Thank you all for the answers! This is very helpful for me.

I think measuring the voltage with an analog input would be an easy first step. I will try to find some wiring diagram for this.
With this method it would also be possible to measure the voltage drop when moving the servos which I believe is the crucial point. This would possibly allow to use different kinds of batteries/rechargeables.

@udo:
Quote
However if the controller is powered through some regulator this method will most probably fail

Is this the case when I power my arduino simply with a battery pack (6 x AA) over Vin Pin?

@retrolefty
Thank you for offering me further help!
My batteries are connected very simple (see above). I'm using normal alkaline batteries now, but I'm thinking of taking rechargeables (NiMH) because they may be cheaper in the long run and possibly more stable regarding the voltage.
Two servos are connected to the Arduino (Signal to digital pin, Power to 5V Pin) but only one Servo is active at once.

Thanks for helping!
Christian

udoklein

6*1.5V = 9V. If the controller is still alive there must be a regulator in front of it.

Udo
Check out my experiments http://blog.blinkenlight.net

gaga.signor

Udo, now I understand your argument. Between the controller and the batteries is the build in voltage regulator, at least in my project.

udoklein

Yep, hence the controller will have VCC 5V as long as the batteries are above 6-7V. This makes measuring VCC pretty pointless. A voltage divider is not side effect free either as it will put additional load on the batteries. Something you clearly want to avoid while running from batteries.

This is tricky. Right now I avoid this issue completely. As long as there is power I will not measure it. Once it fails I know the batteries are depleted. However this is poor practice with rechargables.

Udo
Check out my experiments http://blog.blinkenlight.net

gaga.signor

Ok, thank you.
As voltage dividers are quite new to me, let me draw some kind of wiring diagram. could this work (though wasting some power)?

Vin --- R1 ------ R2 --- Gnd
                 |
            Analog Pin

When I assume that the max. voltage from 6 AA Batteries is < 10V I could take 2 identical resistors to have max. 5V at the arduino pin.
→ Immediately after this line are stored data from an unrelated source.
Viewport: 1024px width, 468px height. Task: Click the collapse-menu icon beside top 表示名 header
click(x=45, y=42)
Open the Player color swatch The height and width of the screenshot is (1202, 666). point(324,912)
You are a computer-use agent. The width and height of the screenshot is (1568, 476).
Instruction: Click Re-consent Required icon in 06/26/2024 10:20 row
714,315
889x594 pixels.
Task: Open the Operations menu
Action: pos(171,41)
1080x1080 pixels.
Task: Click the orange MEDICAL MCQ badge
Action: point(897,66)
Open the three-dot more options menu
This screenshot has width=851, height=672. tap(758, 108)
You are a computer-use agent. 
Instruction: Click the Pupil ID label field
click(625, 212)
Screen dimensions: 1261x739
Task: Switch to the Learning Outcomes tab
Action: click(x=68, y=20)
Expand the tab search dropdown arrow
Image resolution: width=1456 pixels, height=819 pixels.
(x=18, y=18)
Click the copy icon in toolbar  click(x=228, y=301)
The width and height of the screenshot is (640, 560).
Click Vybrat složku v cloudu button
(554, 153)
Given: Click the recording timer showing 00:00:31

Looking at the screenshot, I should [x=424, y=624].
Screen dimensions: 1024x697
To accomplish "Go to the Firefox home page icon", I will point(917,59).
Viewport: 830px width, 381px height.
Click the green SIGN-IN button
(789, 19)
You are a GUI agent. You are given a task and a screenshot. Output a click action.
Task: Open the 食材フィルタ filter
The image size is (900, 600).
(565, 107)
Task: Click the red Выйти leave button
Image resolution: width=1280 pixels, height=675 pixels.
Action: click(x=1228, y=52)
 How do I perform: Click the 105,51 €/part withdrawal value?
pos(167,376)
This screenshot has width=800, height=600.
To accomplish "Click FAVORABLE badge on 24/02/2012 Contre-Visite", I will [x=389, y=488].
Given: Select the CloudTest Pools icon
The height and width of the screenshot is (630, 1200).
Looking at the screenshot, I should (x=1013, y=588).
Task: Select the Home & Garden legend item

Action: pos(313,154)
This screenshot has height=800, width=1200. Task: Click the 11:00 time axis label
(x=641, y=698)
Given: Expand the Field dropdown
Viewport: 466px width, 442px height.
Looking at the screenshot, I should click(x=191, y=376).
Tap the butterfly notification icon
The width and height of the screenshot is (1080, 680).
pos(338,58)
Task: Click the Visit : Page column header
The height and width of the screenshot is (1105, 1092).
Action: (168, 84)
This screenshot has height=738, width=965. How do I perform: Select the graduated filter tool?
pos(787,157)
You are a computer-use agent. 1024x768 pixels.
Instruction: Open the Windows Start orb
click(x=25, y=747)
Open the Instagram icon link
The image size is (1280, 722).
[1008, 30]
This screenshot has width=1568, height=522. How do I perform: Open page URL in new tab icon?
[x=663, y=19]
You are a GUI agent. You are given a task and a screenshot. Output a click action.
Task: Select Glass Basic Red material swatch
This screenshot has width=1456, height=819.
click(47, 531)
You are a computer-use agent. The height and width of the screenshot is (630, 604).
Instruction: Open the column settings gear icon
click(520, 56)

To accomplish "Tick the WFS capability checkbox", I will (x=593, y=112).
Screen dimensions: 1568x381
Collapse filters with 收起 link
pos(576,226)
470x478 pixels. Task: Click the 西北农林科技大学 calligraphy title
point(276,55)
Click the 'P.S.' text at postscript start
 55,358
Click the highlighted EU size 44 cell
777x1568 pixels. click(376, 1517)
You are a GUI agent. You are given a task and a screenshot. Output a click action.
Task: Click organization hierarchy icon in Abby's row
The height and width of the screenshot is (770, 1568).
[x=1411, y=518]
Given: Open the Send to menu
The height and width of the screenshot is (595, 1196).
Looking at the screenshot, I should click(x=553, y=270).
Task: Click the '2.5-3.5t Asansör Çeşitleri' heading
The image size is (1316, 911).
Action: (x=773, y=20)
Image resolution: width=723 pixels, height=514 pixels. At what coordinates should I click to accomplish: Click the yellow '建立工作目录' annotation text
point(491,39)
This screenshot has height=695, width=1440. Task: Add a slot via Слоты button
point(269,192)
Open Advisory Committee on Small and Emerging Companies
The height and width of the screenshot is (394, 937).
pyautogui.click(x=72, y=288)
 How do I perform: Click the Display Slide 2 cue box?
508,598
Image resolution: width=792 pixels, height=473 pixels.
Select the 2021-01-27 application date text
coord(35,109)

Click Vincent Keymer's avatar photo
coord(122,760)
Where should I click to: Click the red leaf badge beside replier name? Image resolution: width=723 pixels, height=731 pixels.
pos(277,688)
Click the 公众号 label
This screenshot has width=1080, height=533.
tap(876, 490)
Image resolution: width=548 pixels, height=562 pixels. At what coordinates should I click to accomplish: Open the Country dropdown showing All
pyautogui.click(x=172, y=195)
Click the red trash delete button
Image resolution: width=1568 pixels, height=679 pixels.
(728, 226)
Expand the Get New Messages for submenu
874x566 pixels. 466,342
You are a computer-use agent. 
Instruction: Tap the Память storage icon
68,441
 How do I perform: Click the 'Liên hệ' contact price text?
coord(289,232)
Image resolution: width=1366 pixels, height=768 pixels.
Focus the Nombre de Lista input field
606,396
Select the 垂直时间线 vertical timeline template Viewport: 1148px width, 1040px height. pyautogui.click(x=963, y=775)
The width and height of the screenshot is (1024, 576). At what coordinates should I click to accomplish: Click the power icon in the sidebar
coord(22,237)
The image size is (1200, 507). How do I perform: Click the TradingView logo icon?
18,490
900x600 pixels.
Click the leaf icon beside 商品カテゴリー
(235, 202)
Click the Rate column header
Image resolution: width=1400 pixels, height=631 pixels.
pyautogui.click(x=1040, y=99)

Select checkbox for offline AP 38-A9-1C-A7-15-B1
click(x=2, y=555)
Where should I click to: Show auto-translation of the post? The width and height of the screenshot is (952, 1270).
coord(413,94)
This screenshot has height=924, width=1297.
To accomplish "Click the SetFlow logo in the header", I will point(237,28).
If I choose them big enough (>10k?) the wasted power should stay low.

In my project (motorized panoramic head) power consumption itself is not the crucial point, as I will turn it on, let it work for some minutes and turn it of again. It is only important to know if there is enough energy in the batteries to complete one cycle (up to 150 pictures) without getting slower during the process. This slowing down is fatal for the result and often not visible from outside, so I need some technical assistance ...

regards,
christian

gaga.signor

another Idea (to reduce waste of energy):
There is already a push button in my circuitry to start the motorized panoramic head. Could I use it as described below and avoid continuous power consumption, while still being able to use it as start button AND as voltage indicator?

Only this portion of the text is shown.